Aborcja – stary nowy temat

     „Recyklinguję” tekst z przed prawie 2 lat (marzec 2016) Przerażająco aktualny.
„Czekałam na ten temat od chwili dojścia PiS do władzy, wiedziałam, że wcześniej czy później aborcja wypłynie jako najważniejszy temat do dyskusji. Doczekałam się. Premier(ka) zapowiedziała dyskusję na ten temat. W planach jest wprowadzenie całkowitego zakazu aborcji w Polsce. Czy to jest faktycznie problem, o który należy walczyć zaciekle?
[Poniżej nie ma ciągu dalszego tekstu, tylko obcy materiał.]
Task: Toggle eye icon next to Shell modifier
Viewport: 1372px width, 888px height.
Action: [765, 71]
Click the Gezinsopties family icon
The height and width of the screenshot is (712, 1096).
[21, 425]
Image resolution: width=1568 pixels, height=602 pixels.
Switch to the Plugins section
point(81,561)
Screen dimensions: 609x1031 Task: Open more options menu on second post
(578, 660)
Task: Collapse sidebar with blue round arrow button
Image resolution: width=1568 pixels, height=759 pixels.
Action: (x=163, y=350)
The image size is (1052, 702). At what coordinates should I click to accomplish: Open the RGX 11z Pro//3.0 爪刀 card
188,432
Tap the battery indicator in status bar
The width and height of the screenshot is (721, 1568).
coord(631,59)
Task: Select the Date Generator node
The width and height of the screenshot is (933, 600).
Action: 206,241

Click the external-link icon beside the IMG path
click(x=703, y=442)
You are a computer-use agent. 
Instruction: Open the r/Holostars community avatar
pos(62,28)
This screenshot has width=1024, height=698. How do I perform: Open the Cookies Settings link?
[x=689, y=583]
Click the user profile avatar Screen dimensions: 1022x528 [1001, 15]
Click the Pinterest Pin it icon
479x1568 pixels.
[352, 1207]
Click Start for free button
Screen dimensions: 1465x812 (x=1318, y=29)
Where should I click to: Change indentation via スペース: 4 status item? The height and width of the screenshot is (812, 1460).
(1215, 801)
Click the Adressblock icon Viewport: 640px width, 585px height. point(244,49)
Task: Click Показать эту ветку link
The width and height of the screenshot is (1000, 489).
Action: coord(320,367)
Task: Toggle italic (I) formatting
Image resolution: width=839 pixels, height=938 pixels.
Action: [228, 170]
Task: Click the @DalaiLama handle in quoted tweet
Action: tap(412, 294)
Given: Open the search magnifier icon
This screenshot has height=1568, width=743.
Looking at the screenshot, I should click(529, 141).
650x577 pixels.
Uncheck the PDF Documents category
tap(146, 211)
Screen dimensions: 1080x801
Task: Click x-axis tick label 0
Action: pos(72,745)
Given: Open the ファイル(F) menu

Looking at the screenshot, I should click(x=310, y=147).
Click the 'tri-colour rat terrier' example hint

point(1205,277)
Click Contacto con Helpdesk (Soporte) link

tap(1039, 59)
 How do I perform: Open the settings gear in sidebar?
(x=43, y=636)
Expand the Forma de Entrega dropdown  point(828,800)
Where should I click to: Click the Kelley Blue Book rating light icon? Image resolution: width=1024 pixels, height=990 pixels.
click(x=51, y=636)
    W ubiegłym roku w Polsce legalnie dokonano 1812 aborcji. Idąc tokiem myślenia przeciwników usuwania ciąży – zamordowano blisko 2 tysiące istnień. Podchodząc do tego logicznie – nie urodziło się bardzo wiele bardzo ciężko chorych dzieci i nie umarło ileś kobiet dla których ciąża była zagrożeniem życia.

        Obrońcy prawa do życia tłumaczą, że każdy ma prawo do życia od poczęcia aż do naturalne śmierci. Zgadzam się, ale czy zaniechanie leczenia kobiety, bo jest w ciąży jest czymś naturalnym? Czy pozwolenie na to, żeby rozwijająca się ciąża spowodowała śmierć kobiety jest normalne? Wiem, że takich sytuacji jest bardzo niewiele, tym bardziej nie zakazywałabym kobiecie wyboru czy chce żyć, czy ryzykować, że ciąża ją zabije. Dylemat jest na tyle tragiczny, że nieludzkim jest zmuszanie do postawienia na szali swojego życia.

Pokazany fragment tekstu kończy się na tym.